• [TASK INPUTS]:
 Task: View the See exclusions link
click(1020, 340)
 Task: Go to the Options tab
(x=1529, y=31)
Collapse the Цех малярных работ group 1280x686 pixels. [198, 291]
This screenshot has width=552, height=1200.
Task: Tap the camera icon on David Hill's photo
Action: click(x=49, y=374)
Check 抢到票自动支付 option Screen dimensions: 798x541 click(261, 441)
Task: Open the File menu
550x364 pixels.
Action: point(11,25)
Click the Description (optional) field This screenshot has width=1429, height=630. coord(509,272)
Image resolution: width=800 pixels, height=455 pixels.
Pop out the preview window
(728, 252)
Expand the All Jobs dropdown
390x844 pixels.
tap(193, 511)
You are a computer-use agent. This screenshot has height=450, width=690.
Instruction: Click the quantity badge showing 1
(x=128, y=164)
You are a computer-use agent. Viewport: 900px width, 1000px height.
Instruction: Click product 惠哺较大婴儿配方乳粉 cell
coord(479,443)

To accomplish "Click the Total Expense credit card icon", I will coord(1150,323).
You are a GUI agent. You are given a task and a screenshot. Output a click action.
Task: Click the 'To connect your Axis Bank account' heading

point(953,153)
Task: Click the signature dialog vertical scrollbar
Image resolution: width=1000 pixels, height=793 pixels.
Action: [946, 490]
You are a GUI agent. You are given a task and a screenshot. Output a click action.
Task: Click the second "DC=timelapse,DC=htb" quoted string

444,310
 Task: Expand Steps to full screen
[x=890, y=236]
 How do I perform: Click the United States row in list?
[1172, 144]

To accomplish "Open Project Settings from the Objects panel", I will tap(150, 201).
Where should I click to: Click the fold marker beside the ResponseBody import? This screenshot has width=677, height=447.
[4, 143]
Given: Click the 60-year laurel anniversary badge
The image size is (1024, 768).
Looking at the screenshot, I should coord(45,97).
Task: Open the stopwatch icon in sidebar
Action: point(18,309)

• [WORK INSTRUCTIONS]:
Produce verbatim the lines starting at the one with "Where should I" and ending at the last line of the material, both ends included. Add no other line.

• [THE COMPLETED TASK]:
Where should I click to: Click the fold marker beside the ResponseBody import? This screenshot has width=677, height=447.
[4, 143]
Given: Click the 60-year laurel anniversary badge
The image size is (1024, 768).
Looking at the screenshot, I should coord(45,97).
Task: Open the stopwatch icon in sidebar
Action: point(18,309)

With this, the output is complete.